In a statement on Friday, the Greek Foreign Ministry said that after converting the iconic Hagia Sophia museum into a mosque and despite international criticism, Turkey is now brutally insulting “the character of another Unesco cultural heritage monument within the Turkish territory,” reports Xinhua news agency.

Also known as Kariye, the Chora museum located in Istanbul was built in the 4th century as part of a monastery complex.

The Holy Saviour in Chora was comprehensively rebuilt around 1077-81 and again after a partial collapse following an earthquake early in the 12th century, reports Hurriyet Daiily News.

The iconic site was a medieval Byzantine church decorated with 14th-century frescoes of the Last Judgement that remain treasured in the Christian world.

It was originally converted into the Kariye Mosque half a century after the 1453 conquest of Istanbul by the Ottoman Empire.

It became the Kariye museum after World War II, and a group of American art historians then helped restore the original church’s mosaics and opened them up for public display in 1958.

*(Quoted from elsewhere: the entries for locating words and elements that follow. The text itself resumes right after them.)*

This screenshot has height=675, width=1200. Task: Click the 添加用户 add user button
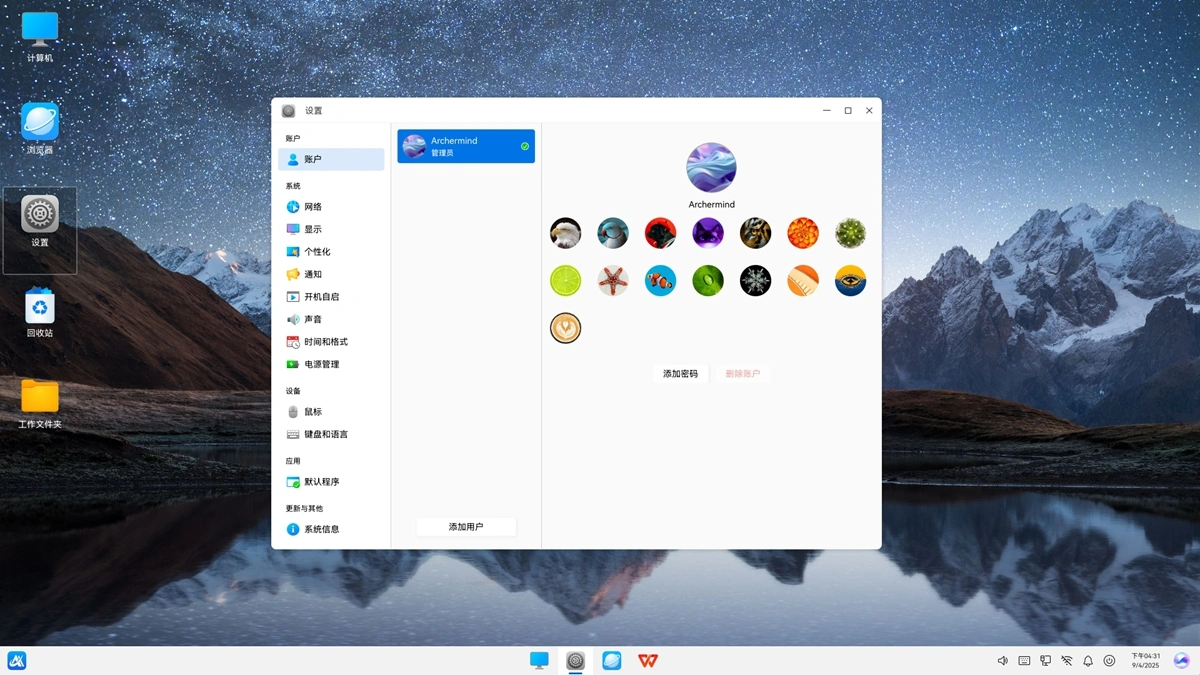tap(466, 526)
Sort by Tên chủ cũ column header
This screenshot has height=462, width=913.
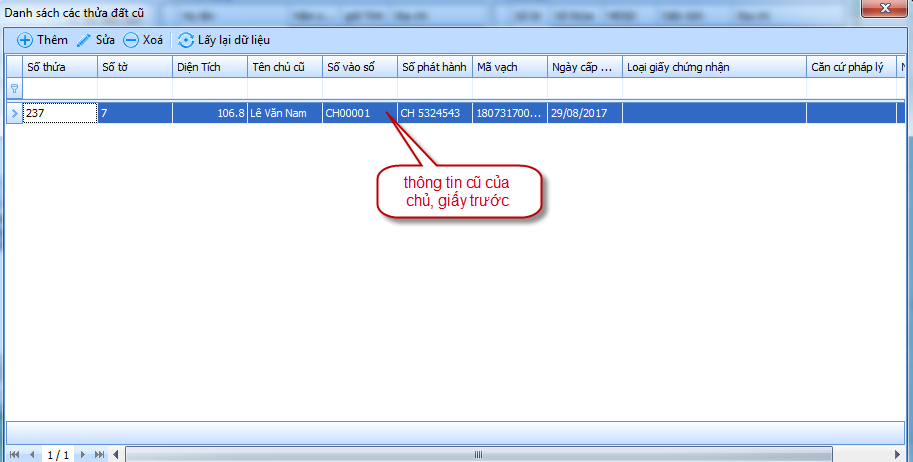[284, 67]
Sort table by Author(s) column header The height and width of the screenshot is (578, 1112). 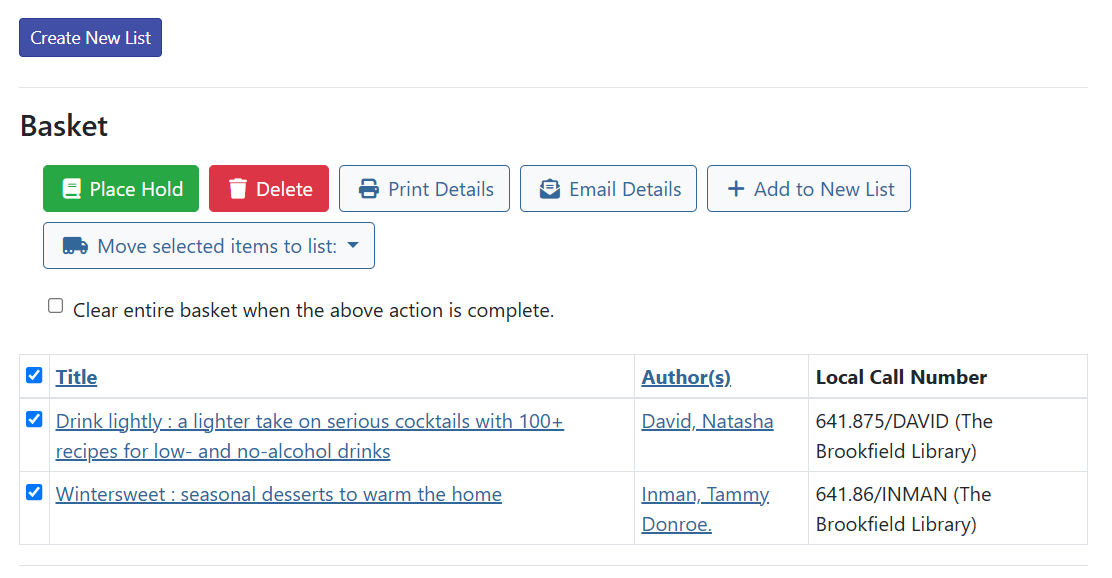pos(686,377)
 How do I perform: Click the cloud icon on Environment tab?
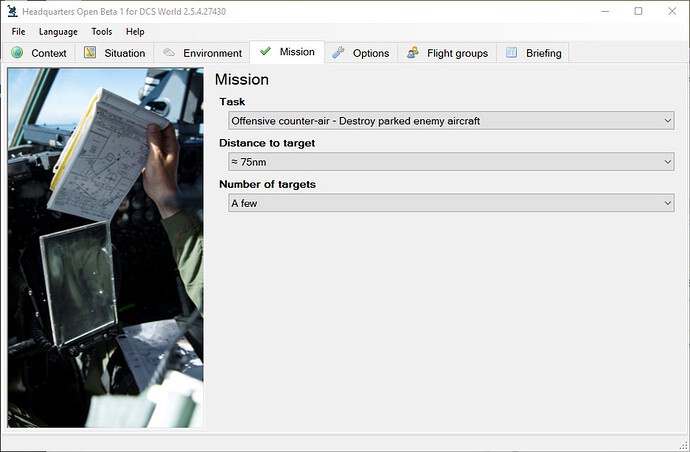coord(169,53)
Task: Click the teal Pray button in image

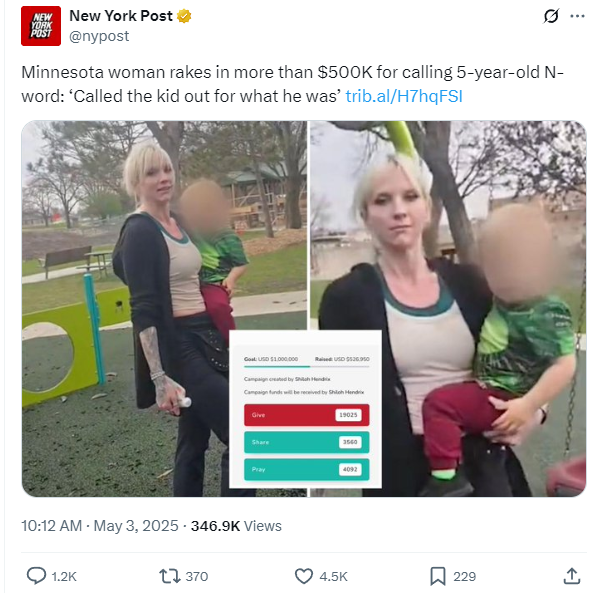Action: click(307, 469)
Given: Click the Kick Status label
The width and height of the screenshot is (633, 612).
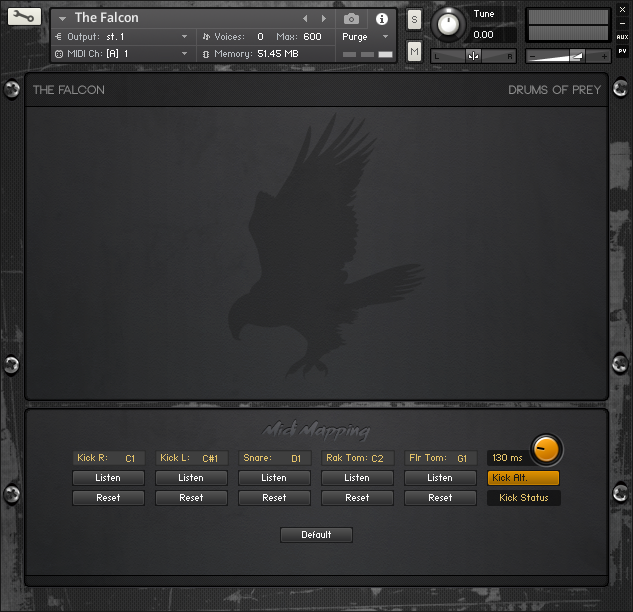Looking at the screenshot, I should [x=523, y=497].
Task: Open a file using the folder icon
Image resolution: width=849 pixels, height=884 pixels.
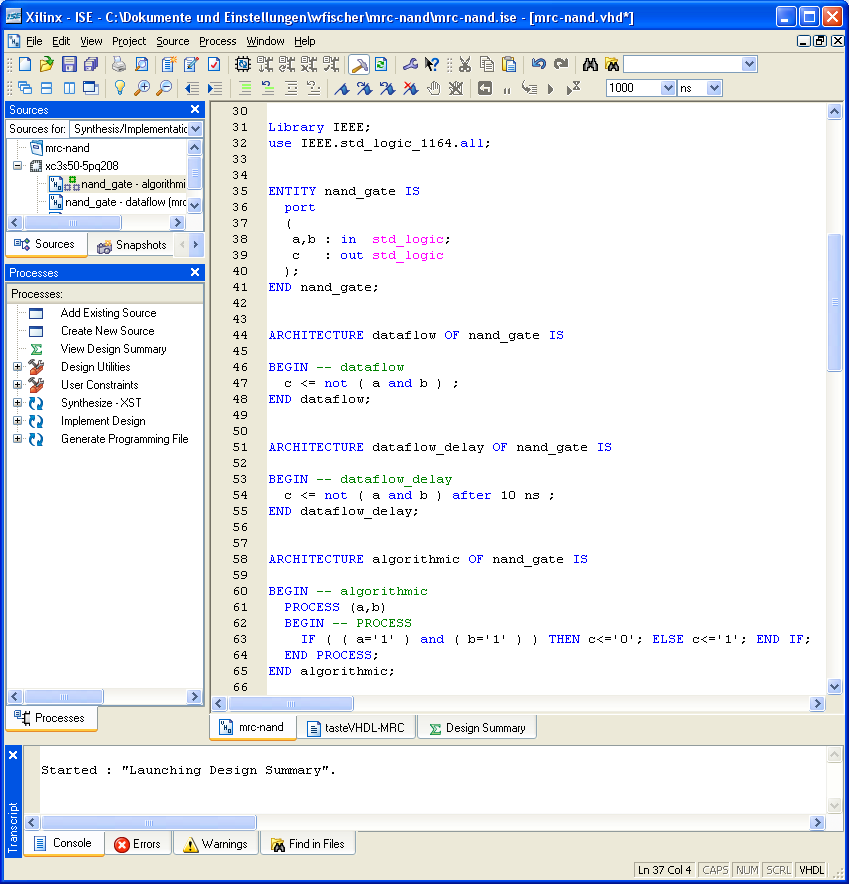Action: click(46, 62)
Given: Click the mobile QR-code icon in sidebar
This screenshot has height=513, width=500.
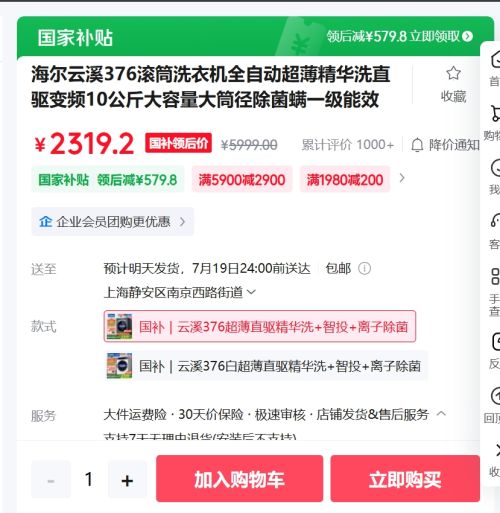Looking at the screenshot, I should click(x=496, y=277).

The decision to transform the Chora museum into a mosque came just a month after a similar conversion of the 5th-century Hagia Sophia in Istanbul, also a Unesco World Heritage site.

It drew strong reactions from Greece and many other countries.

After the collapse of the Byzantine empire to Ottoman rule in the 15th century, both former Greek Orthodox Christian churches were converted into mosques and opened as museums in the 20th century.

However, in recent months, the Turkish State Council ruled that the status of the two monuments can change, and then reconverted them into mosques.

The first Friday prayers at the Hagia Sophia was held July 24 after several decades.